The year 2015 may or may not be remembered as the year that ended one of the longest U.S. stock bull markets in history, but for those of you holding individual stocks in your portfolio, it will probably bring to mind the thrashing that their prices have undergone. Volatility, of course, should be nothing new to investors that survived 2008. But if you like to purchase individual stocks, it’s worth taking another look at why you chose them and why you still own them
A study by JP Morgan last year discovered that investing in individual stocks is somewhat akin to investing in the lottery. They examined all U.S. stocks that were part of the Russell 3000 index (the top 98% of all U.S. stocks) at any time during the period 1980-2014 and found that:
- 40% had a negative total return.
- Two-thirds underperformed the index.
- 40% suffered a catastrophic loss defined as a permanent 70% or greater decline from their peak value
In other words, if you had simply invested in a Russell 3000 index fund, you would have had a 66% chance of doing better than investing in a single stock from the index. And as if that weren’t sobering enough, over 320 companies were deleted from the S&P 500 during that period for business distress reasons. In other words, out of the top 500 companies in the U.S., over 320 had severe enough problems for Standard & Poor’s to kick them out of their index
But perhaps you could do better by investing only in high tech companies. Unfortunately the performance of that sector turned out to be even worse. Despite generating some of the most spectacular gains in the history of U.S. equity markets during that period, over 70% of tech sector stocks underperformed the Russell 3000, over 50% had negative total returns, and almost 60% encountered catastrophic losses
You might think that fundamental analysis – in which you consider a company’s performance, the management team, its competitors, etc. to assess its future prospects – ought to be a fairly rational methodology for selecting individual stocks. Alas, the JP Morgan study concluded that “no matter how well you know your industry and your company, no one is impervious to event risk and industry changes…exogenous forces may overwhelm the things we can control.” Here are just a few of the events they identify that are outside of management control and that can put a company (and its stock price) at risk:
- Commodity price risks that cannot be hedged away
- Government action (noting that deregulation has been just as disruptive as re-regulation)

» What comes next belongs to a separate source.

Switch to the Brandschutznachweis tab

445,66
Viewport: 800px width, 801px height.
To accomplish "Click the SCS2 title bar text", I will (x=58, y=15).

- Foreign competitors subsidized by their governments’ actions
- Intellectual property infringement
- Changes in U.S. or foreign government tariff or trade policy
- Technological innovation leading to disintermediation or replacement
- A shift in buying power to the firms’ customers or competitor
Even those few investors that hit the jackpot with Disney, the stock that had one of the greatest returns (128,000%) since its introduction nearly 60 years ago, probably wouldn’t have held on for the entire stretch. According to Michael Batnick, Director of Research at Ritholtz Wealth Management, during over thirty of those years Disney’s stock price fell by 20%, and by as much as 50% during fifteen of them
Clearly investing in individual stocks is not for the faint of heart. And since the goal of investing should really be about growing your savings sufficiently to support your lifestyle goals during retirement, rather than attempting to strike it rich, you’d be better off utilizing more diversified mutual funds or ETFs.